Anthony Haynes writes: I enjoy exploring blogs written by FJWilson clients. Amongst the best is ACCA’s ‘blog — insights’, available here: http://blogs.accaglobal.com/. Typically its posts are concise and crunchy.
One such post, based on the publication of ACCA’s (and IMA’s) report, Digital Darwinism: thriving in the face of technology change, is ‘Digital Darwinism’ by Helen Brand OBE (6 January).

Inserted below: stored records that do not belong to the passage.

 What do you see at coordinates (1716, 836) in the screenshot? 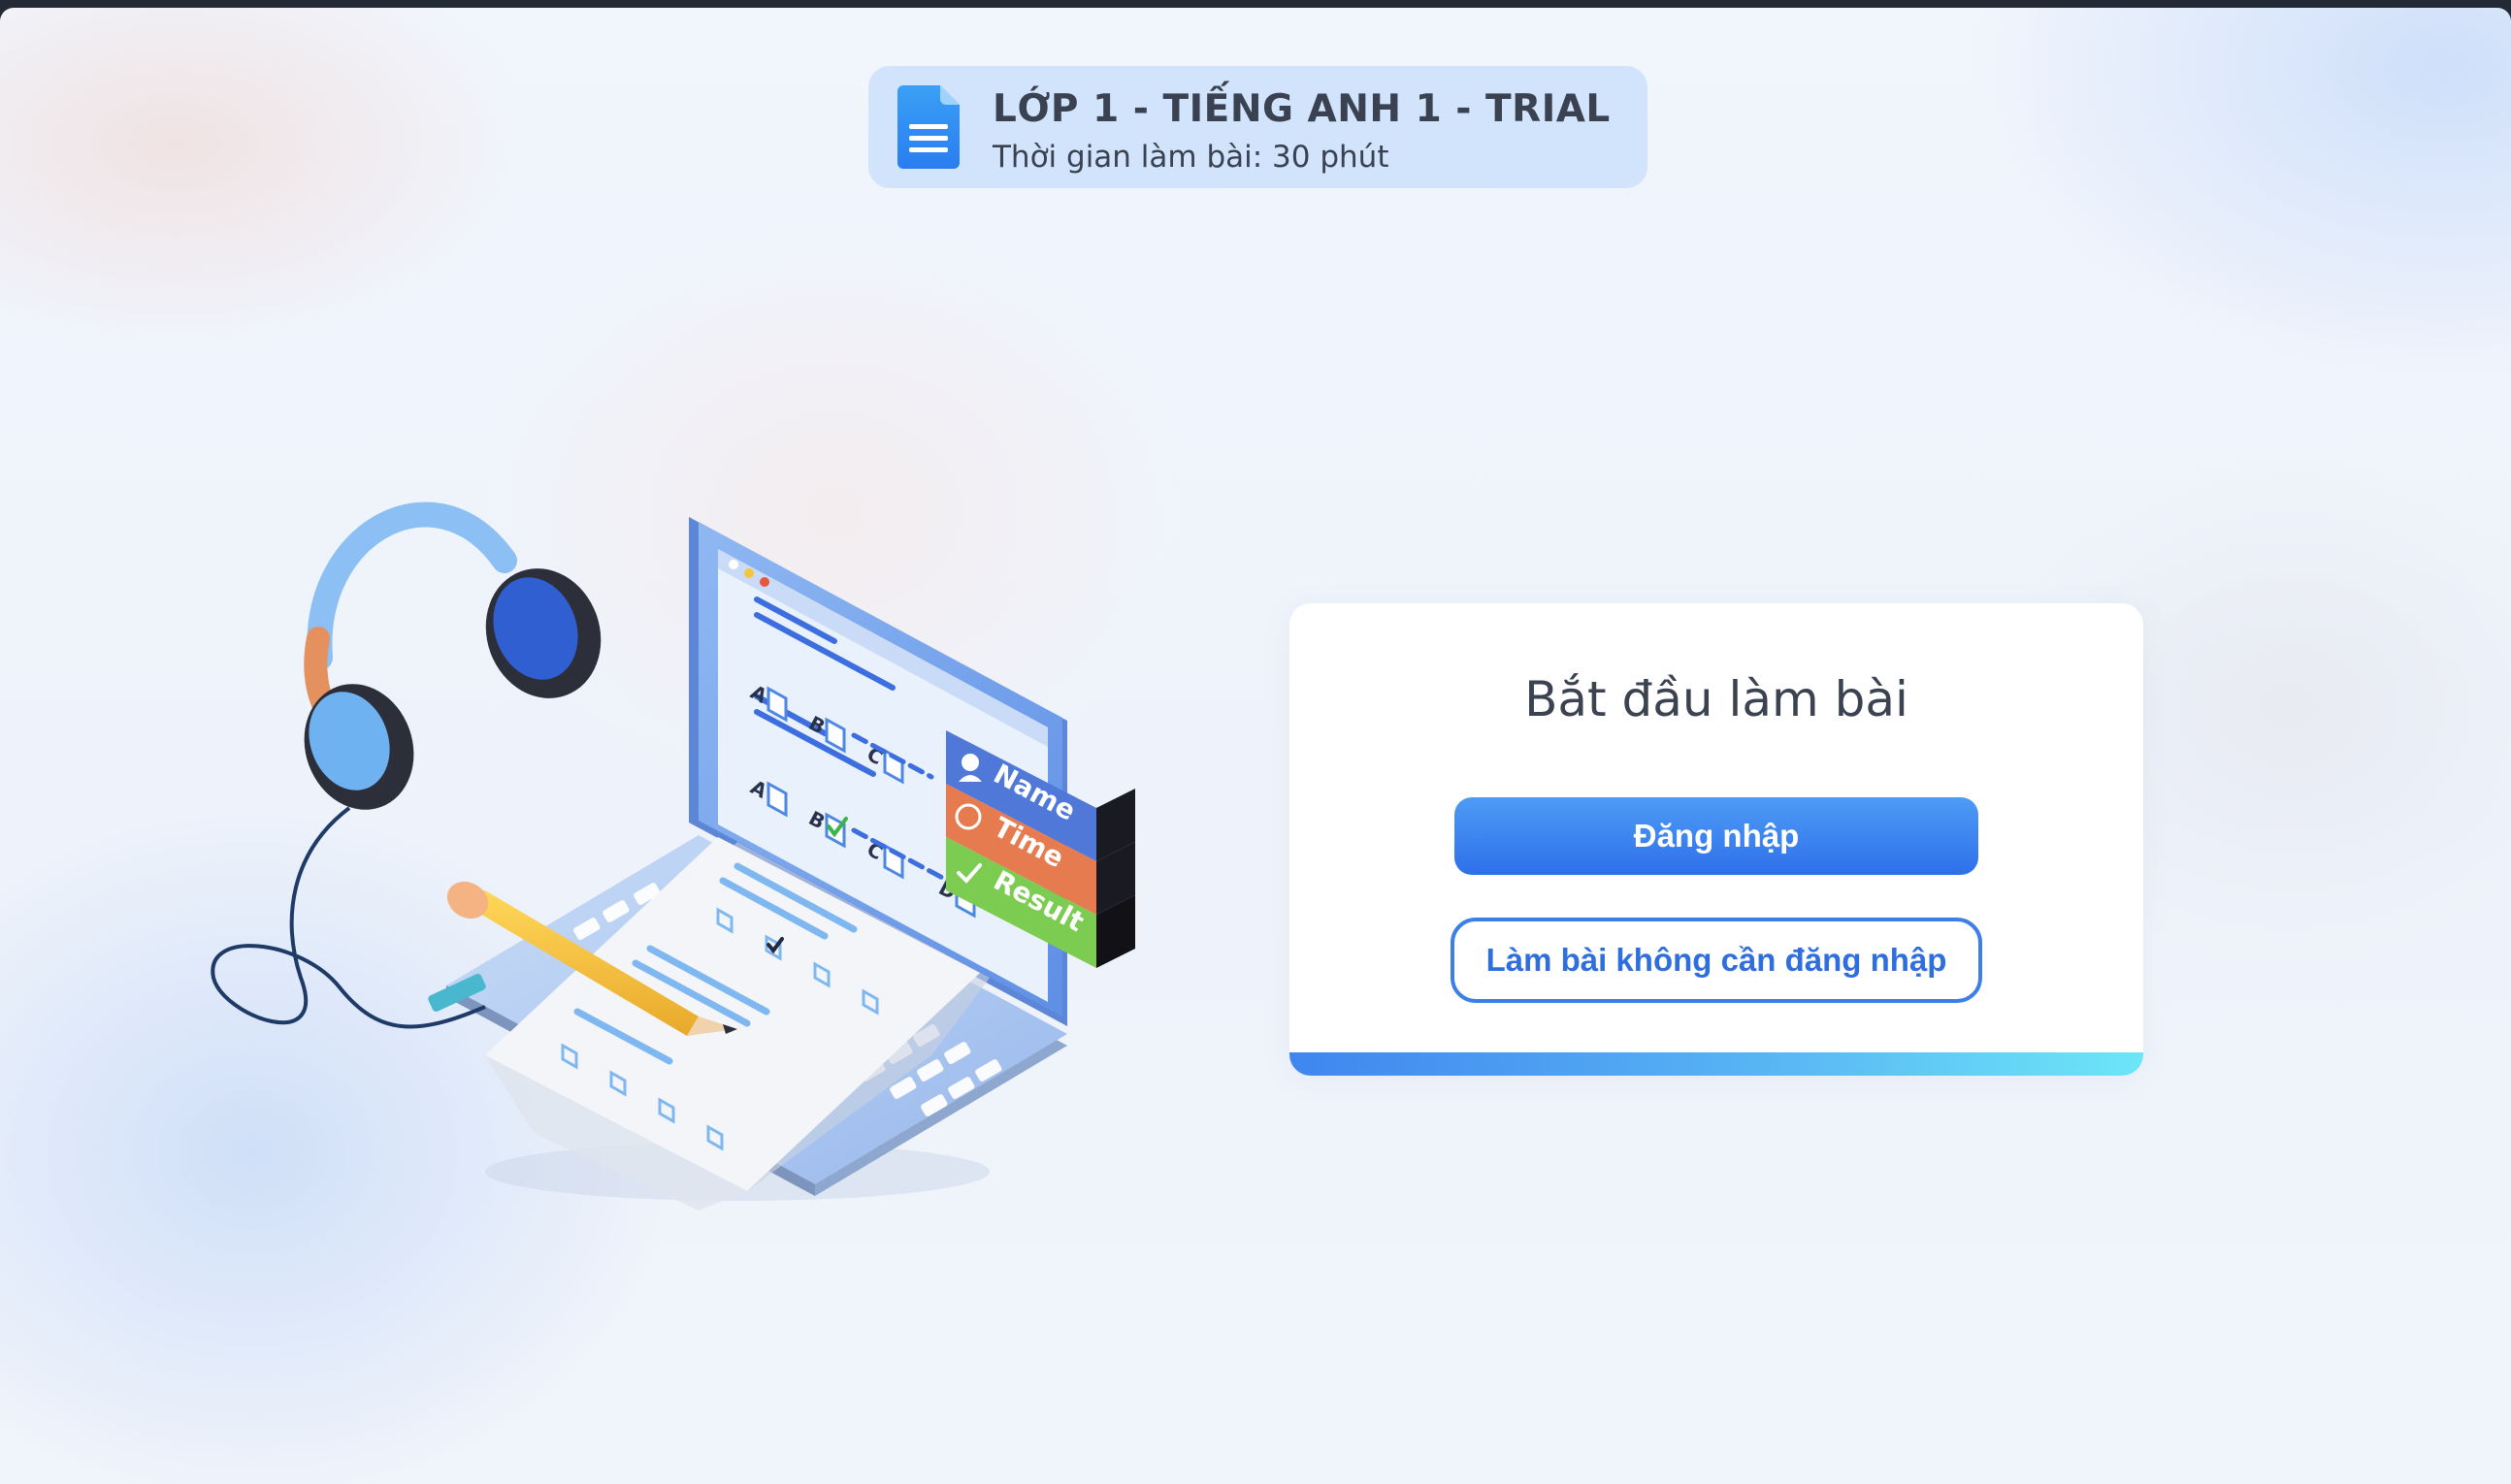
I see `login-button: Đăng nhập` at bounding box center [1716, 836].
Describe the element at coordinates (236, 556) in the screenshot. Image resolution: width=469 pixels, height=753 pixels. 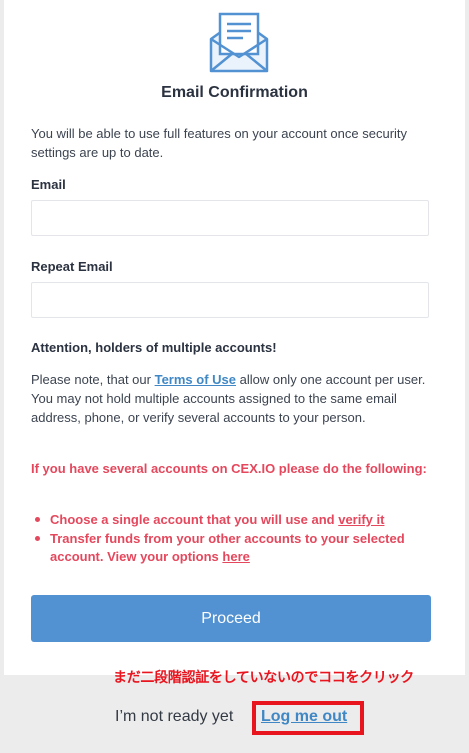
I see `here-link: here` at that location.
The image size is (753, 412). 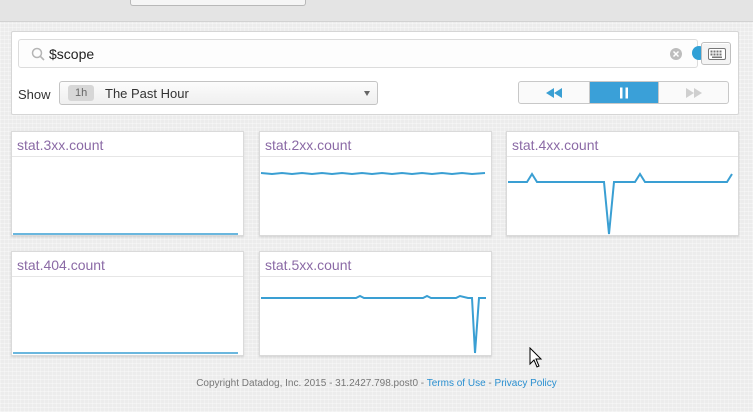 What do you see at coordinates (526, 384) in the screenshot?
I see `privacy-policy-link: Privacy Policy` at bounding box center [526, 384].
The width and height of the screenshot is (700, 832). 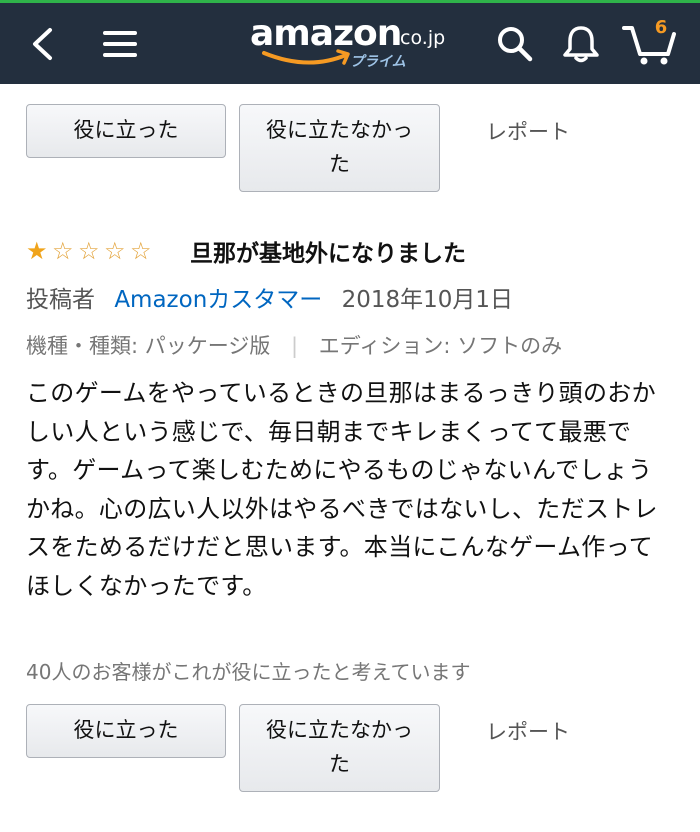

Brand presents the ten technology trends that, according to the report, “have the potential to significantly reshape the business and accountancy landscape”.
- big data;
- artificial intelligence and robotics;
- cyber security;
- the cloud;
- payment systems;
- virtual and augmented reality;
- digital service delivery;
It’s difficult to argue against the importance of any of the above trends.
Since reading the post, however, I’ve asked myself, “If there was an eleventh key trend, what would it be?”
One candidate — one that has implications both for ACCA’s accountancy landscape and for our own landscape of talent acquisition and management — is persistence.
New technologies may to some displace old ones, but they don’t necessarily altogether replace them. Take the bike, for example. In The discovery of France (Picador, 2008), Graham Robb points to the role of the bicycle in creating a sense of France as a nation by enabling people to travel between locations more. It’s hard to believe that the bike will ever achieve that degree of centrality again. Yet though the bicycle has been dethroned by the car, it hasn’t disappeared. It persists because, though the car is better than the bike at many things, it isn’t better at everything.
Similarly, painting has survived the advent of photography and radio the advent of television. Such forms persist.
Many of ACCA’s ten trends identified are sexy — notably virtual and augmented reality. Persistence as a trend is the opposite: not sexy but, rather, grey and boring. Yet not unimportant. Ignoring the persistence trend leads routinely to an exaggeration (whether utopian and apocalyptic) of the impact of technology.
Take talent acquisition, for example. According to some commentators, new technology — social media, in particular — is going to sweep away the talent acquisition industry.
We think it is indeed likely to sweep away those aspects of the industry that can most readily be automated (the commodified parts, if you like). But then how do you gain an advantage over competitors, who are using the same talent acquisition apps?
As the landscape looks in 2014, our experience is that in-depth service, based on empathy for client and candidate, remains at a premium. Our own experience over the first four years of our business has been that technological development, rather than removing the need for that service, has made it easier to provide.
Our prediction, then, is that the trend of persistence will itself persist.